While the work may be considered moderate in volume, it more than makes up for this in the expansive content that it covers. In what serves as an engaging and entertaining read of the philosophical landscape, the humorous and instructive prose of Professor Patton dances alongside the pivotal illustrations of Kevin Cannon that ring true with the classic idiom, “A picture is worth a thousand words.”
We are off to a great start as we get acquainted with our guide who is one of my favorites among the group of philosophers now considered as the pre-Socratics: Heraclitus.
Nicknamed “The Dark One” for his philosophical style, Heraclitus was a pre-Socratic Greek philosopher whose emphasis was on change and impermanence being the defining characteristics of our world as opposed to stability and balance.
Paddling alongside him on a metaphorical canoe, we set off on our journey through the long, and winding “river of philosophy.” Our adventures begin in the land of logic where we study the rules of reasoning and thought. Our travails are not an individual effort as we are joined by a fellow philosopher in Aristotle whose strict deductive relationships help us bridge our premises and establish the conclusion of our argument.

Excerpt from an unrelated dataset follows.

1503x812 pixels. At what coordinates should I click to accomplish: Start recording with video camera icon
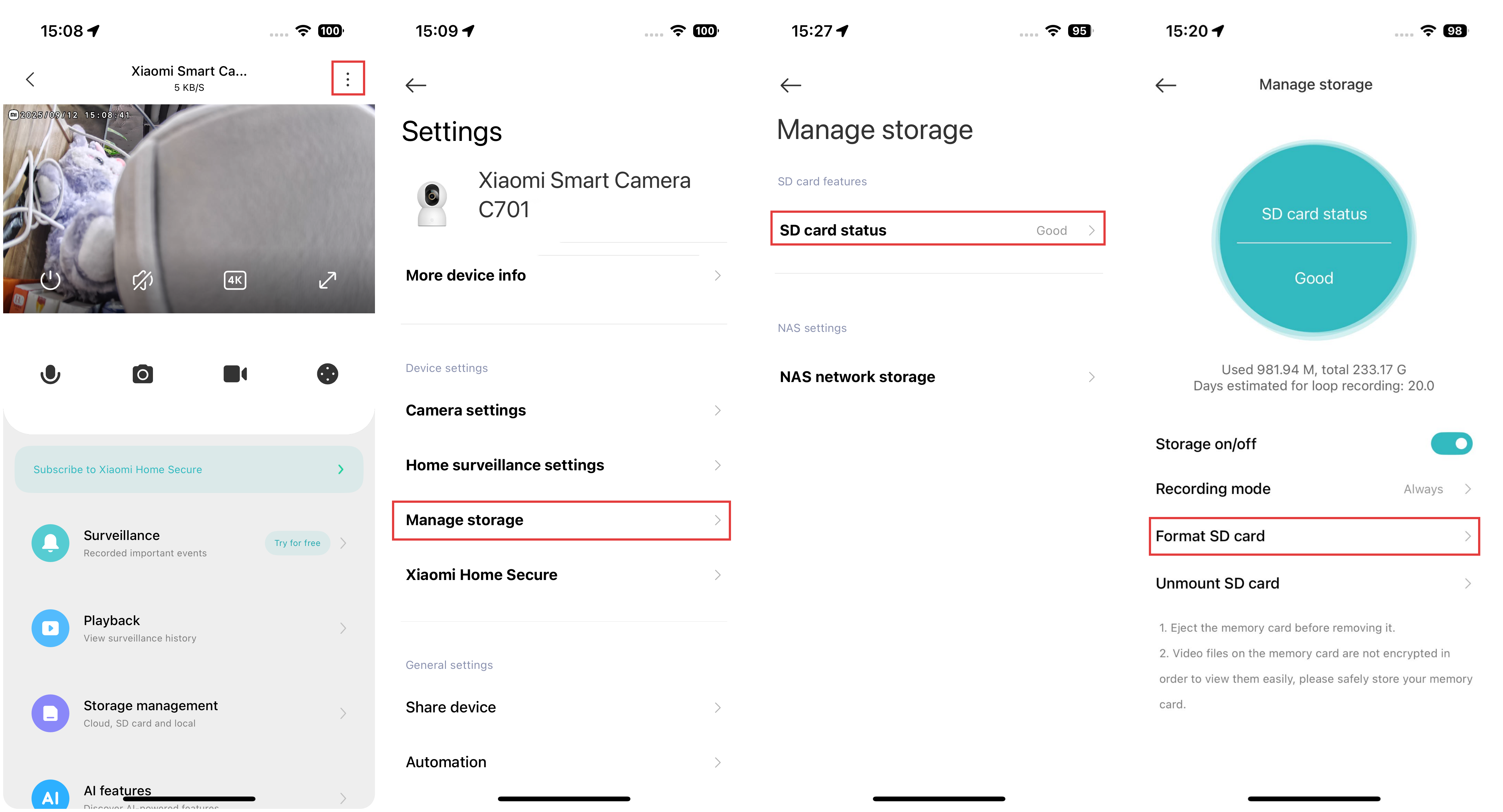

We loosen up a fair bit upon the arrival of a good friend from the future (there is a fair amount of time travel in the plot) in John Stuart Mill whose inductive reasoning paves the way for his generalizations about past events to predict the future.
Having learned how to assert and defend our beliefs, we look ahead to understanding what we know and how we know it. Our perceptions are brought to light through our skepticism that warrants a fundamental truth independent of all our senses in Descartes’ proposition that “I think therefore I am.” Descartes’ presumptions are subsequently set to a blank slate or the tabula rasa in John Locke’s empirical divisions of our world’s qualities, which are themselves ultimately laid to rest and grounded in the idealism of George Berkeley where the world is nothing more than a collection of ideas
This of course leaves us with no with no doubt that our perception of the world cannot be taken for granted, and honestly with more doubts than when we began our journey. Nevertheless, the dialogue continues as we traverse the realm of our minds, being as indecisive as we can ever be in finding our mind-body connection, before beginning to question our free will or the possible lack of one in the existence of God, and finally come to terms with our responsibilities and actions as we are driven by our knowledge of the world in ethics.

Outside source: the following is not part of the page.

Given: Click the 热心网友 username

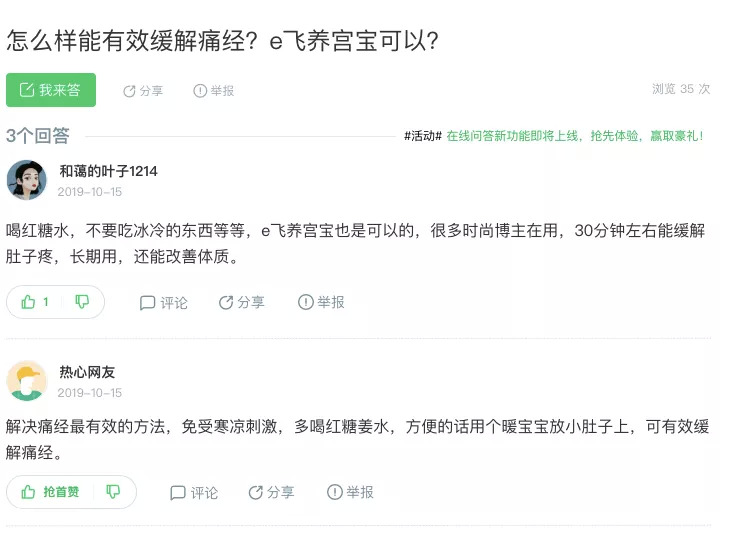Looking at the screenshot, I should coord(87,372).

In what is a smart, witty, and up-to-date account, The Cartoon Introduction to Philosophy is a perfect starting point for any uninitiated reader in the pleasures of philosophy. Patton and Cannon have done a great job in providing a work that is sure to inspire the love and wisdom of learning or “philosophia” in both young and old. By the time we flip through the last page of the novel, it is obvious that our once metaphorical “river of philosophy” has now metamorphosed into an ocean comprised of various personalities, creativity, and a heck of a lot of thoughts in what is a gloriously concise compendium of a field of study that is its own protagonist.